Although the procedure is less painful, it is not without peril. Drs.
Richard G. Molloy and David Kingsmore of the Gartnavel General Hospital in
Glasgow, Scotland, report a case of sepsis -- spread of bacteria in bloodstream
-- in a healthy, 24-year-old man after he underwent stapled hemorrhoidectomy.
Molloy and Kingsmore say that antibiotics that would prevent the dangerous
consequences of sepsis should be given to patients undergoing this procedure.
Monson commented, "The case report is interesting but not helpful." He
added, "The issue is that surgery, of any form, in the ano-rectal region is
occasionally associated with severe pelvic sepsis. This is what happened here
and is simply a case report -- unfortunate though it may be."
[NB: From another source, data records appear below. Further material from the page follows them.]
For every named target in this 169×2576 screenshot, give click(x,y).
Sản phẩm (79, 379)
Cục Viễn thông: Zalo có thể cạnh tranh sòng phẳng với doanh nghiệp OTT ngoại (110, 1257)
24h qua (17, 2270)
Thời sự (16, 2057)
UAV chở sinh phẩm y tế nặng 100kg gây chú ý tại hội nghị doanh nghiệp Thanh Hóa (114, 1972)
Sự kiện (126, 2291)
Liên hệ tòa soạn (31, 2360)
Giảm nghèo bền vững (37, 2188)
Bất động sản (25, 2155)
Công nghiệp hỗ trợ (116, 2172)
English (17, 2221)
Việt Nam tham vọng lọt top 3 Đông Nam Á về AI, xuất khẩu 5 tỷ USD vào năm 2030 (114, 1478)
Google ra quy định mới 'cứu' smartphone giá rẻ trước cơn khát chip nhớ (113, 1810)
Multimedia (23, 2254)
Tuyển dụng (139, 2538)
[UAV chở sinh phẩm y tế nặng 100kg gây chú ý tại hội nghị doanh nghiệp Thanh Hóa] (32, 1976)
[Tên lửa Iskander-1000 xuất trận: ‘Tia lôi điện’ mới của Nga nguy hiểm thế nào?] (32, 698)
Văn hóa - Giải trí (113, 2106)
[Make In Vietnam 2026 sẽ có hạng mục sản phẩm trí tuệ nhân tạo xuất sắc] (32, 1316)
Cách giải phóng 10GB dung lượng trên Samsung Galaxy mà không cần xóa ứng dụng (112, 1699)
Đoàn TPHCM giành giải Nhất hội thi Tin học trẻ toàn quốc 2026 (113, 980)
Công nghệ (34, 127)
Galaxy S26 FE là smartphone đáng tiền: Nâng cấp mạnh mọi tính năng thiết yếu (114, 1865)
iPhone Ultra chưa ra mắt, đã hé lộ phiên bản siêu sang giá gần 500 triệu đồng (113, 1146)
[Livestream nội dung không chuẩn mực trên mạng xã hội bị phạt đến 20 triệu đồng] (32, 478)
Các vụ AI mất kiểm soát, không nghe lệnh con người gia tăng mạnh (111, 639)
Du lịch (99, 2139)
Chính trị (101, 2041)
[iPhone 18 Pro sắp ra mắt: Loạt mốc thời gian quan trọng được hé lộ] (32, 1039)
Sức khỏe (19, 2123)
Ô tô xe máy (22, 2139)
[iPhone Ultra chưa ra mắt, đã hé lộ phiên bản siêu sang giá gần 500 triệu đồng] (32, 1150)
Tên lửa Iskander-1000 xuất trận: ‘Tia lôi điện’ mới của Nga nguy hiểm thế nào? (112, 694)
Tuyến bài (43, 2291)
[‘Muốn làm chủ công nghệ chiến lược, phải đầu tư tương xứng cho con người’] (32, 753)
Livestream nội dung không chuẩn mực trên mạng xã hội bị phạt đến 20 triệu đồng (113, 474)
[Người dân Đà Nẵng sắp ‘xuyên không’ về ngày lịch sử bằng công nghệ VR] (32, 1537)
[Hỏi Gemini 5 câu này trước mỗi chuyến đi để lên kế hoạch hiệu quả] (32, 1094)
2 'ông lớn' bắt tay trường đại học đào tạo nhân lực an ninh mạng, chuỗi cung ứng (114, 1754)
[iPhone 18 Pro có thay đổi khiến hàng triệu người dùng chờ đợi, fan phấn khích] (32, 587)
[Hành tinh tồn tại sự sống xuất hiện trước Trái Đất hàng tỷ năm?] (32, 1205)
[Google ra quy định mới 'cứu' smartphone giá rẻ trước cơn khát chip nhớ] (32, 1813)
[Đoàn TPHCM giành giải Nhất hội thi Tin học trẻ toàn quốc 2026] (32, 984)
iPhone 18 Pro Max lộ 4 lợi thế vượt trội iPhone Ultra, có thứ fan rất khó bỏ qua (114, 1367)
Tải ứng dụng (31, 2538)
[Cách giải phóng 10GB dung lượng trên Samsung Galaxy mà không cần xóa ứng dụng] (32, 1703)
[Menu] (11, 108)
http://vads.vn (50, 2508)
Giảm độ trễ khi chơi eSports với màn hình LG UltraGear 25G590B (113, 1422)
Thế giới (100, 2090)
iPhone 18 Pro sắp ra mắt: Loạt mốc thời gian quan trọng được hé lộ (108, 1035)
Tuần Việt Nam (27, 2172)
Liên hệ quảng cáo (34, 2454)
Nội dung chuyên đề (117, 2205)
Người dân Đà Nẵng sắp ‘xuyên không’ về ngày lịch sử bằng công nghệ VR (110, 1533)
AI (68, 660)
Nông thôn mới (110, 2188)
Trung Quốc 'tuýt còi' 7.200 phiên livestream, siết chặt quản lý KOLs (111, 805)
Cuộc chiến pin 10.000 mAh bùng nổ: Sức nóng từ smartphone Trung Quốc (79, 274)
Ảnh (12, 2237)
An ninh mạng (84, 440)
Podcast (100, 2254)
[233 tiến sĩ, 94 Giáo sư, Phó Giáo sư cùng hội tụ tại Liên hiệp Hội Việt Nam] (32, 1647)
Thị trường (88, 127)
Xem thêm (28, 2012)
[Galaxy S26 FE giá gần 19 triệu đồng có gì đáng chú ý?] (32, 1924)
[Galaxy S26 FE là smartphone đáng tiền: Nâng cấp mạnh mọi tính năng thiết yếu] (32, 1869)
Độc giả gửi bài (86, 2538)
Hemingway told Reuters Health, "I am surprised that The Lancet are
publishing a case report like this. This sort of pelvic sepsis is a recognized
but fortunately very, very rare consequence of any form of pelvic surgery."
In an editorial on the two clinical trials, Dr. Victor W. Fazio of the
Cleveland Clinic Foundation in Ohio notes that the reason that stapled
hemorrhoidectomy results in less pain is probably because it "does not leave an
open... wound."
But Fazio notes that disadvantages of the stapling procedure include high
cost, the risk of injuries to the anal wall or vagina, damage to the sphincter
from insertion of the stapling device, and, of course, sepsis. In the latter
case, Fazio agrees that the administration of antibiotics at the time of surgery
to prevent sepsis "seems reasonable."